─── READING TEXT ───

1. Halloween: Death… but Make It Fashion

Before Halloween was a candy-fueled costume contest, it was All Hallows’ Eve—a night to prepare for the souls of the departed. People lit fires to guide spirits, dressed up to confuse them, and honored the thin space between the living and the dead.

Somewhere between ancient rituals and aisles of Reese’s pumpkins, we forgot the deeper part.

Now Halloween says:
“Death is scary—RUN!”
But the original meaning said:
“Death is near—LET’S ACKNOWLEDGE IT.”

We may not realize it, but Halloween is our most public, playful expression of the fact that death exists.
We laugh at it. We make it silly.
There’s wisdom in that.

2. All Saints’ Day & All Souls’ Day: The Quiet Reflection

The next two days in the ancient tradition?
All Saints’ Day and All Souls’ Day.

Where Halloween turned up the volume for a night, these days turn it down. They’re about remembering those we love who have died. Lighting candles. Visiting graves. Praying. Reflecting.

It’s like the emotional “day after the party” where we sit in the quiet and honor what matters.

It’s less spooky, more sacred.
Less jump-scare, more memory-sharing.

3. Día de los Muertos: Death with Marigolds, Music, and Meaning

Then there’s Día de los Muertos (Day of the Dead), mostly celebrated in Mexico and Latin America. And let’s be clear:

This is not “Mexican Halloween.”

───

== TASK 1 ==
Answer these questions using the Halloween text.
(a) According to the text, why did people light fires on All Hallows' Eve?
(b) Which two days come next in the ancient tradition?
(c) Where is Día de los Muertos mostly celebrated?
== TASK 2 ==
Write out the Halloween text from "There’s wisdom in" up to and including "honor what matters.".
== TASK 3 ==
From the Halloween text, list every activity it names in the short fragments that follow "They're about remembering those we love who have died."

─── RECORDS SUPPLIED ───

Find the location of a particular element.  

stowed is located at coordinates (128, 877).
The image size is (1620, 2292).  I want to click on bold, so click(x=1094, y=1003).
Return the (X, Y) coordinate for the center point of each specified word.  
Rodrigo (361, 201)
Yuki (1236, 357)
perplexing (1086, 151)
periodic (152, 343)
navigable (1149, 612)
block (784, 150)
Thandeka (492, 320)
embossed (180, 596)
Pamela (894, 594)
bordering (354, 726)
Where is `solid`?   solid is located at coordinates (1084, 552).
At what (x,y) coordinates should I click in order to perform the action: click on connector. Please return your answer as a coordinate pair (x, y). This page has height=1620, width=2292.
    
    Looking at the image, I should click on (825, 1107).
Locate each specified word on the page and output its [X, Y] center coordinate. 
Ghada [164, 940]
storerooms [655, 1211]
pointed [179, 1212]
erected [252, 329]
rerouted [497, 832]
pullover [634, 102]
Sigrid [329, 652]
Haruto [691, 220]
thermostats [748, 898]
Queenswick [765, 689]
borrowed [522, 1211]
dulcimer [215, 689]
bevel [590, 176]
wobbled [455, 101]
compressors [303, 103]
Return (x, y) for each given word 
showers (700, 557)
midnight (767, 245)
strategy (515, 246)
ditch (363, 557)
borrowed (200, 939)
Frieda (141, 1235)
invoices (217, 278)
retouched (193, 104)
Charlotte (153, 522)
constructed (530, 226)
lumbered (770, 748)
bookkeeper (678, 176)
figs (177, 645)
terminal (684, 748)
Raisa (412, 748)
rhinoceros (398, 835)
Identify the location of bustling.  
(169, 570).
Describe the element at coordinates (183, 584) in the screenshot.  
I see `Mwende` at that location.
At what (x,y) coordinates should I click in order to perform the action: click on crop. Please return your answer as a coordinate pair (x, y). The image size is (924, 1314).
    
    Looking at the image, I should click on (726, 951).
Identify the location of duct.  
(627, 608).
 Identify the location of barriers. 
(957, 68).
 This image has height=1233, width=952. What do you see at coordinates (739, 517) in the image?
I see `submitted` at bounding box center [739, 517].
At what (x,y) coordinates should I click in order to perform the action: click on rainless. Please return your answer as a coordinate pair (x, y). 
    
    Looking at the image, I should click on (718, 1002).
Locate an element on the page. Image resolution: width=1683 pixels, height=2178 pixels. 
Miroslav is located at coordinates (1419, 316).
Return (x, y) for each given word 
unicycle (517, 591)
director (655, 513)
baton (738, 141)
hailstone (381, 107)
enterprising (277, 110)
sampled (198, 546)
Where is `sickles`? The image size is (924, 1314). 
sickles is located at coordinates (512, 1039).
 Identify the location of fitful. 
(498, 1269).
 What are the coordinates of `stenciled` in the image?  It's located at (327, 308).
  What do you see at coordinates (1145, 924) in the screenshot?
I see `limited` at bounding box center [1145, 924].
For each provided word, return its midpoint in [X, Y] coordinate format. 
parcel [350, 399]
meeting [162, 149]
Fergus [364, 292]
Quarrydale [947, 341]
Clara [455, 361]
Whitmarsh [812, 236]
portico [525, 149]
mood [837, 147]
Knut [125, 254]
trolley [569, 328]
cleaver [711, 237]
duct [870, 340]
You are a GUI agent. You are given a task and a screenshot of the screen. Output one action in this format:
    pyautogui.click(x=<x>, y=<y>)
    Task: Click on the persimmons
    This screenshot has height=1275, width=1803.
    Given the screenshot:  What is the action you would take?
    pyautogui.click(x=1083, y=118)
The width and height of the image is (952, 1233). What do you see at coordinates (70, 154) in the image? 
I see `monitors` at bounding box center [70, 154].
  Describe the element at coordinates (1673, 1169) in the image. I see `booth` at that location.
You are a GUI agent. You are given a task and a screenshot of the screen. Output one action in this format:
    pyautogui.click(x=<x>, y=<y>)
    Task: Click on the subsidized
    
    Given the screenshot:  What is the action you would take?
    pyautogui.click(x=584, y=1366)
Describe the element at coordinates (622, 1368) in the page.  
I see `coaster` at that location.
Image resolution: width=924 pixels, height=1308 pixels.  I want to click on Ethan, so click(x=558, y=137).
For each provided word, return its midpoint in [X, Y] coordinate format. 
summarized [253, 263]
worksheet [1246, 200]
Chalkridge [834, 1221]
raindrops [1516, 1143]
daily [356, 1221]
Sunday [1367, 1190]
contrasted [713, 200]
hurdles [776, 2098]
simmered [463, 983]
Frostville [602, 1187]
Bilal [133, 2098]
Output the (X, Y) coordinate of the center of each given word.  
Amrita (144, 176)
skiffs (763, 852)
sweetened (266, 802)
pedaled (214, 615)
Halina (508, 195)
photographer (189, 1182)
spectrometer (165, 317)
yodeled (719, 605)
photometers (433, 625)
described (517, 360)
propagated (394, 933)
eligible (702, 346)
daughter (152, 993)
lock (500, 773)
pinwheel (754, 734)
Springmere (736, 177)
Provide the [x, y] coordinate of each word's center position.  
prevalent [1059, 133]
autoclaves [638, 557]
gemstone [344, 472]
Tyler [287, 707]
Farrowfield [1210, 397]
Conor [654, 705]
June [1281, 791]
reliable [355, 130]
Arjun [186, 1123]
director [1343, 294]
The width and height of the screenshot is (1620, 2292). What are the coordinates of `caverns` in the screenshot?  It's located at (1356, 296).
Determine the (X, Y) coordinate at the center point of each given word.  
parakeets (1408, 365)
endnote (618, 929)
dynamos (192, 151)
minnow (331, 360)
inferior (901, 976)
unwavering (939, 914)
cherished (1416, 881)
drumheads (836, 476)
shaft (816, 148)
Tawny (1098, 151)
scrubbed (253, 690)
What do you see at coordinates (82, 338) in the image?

───

== ANSWER SECTION 1 ==
(a) To guide spirits.
(b) All Saints' Day and All Souls' Day.
(c) In Mexico and Latin America.

== ANSWER SECTION 2 ==
There’s wisdom in that.

2. All Saints’ Day & All Souls’ Day: The Quiet Reflection

The next two days in the ancient tradition?
All Saints’ Day and All Souls’ Day.

Where Halloween turned up the volume for a night, these days turn it down. They’re about remembering those we love who have died. Lighting candles. Visiting graves. Praying. Reflecting.

It’s like the emotional “day after the party” where we sit in the quiet and honor what matters.

== ANSWER SECTION 3 ==
Lighting candles
Visiting graves
Praying
Reflecting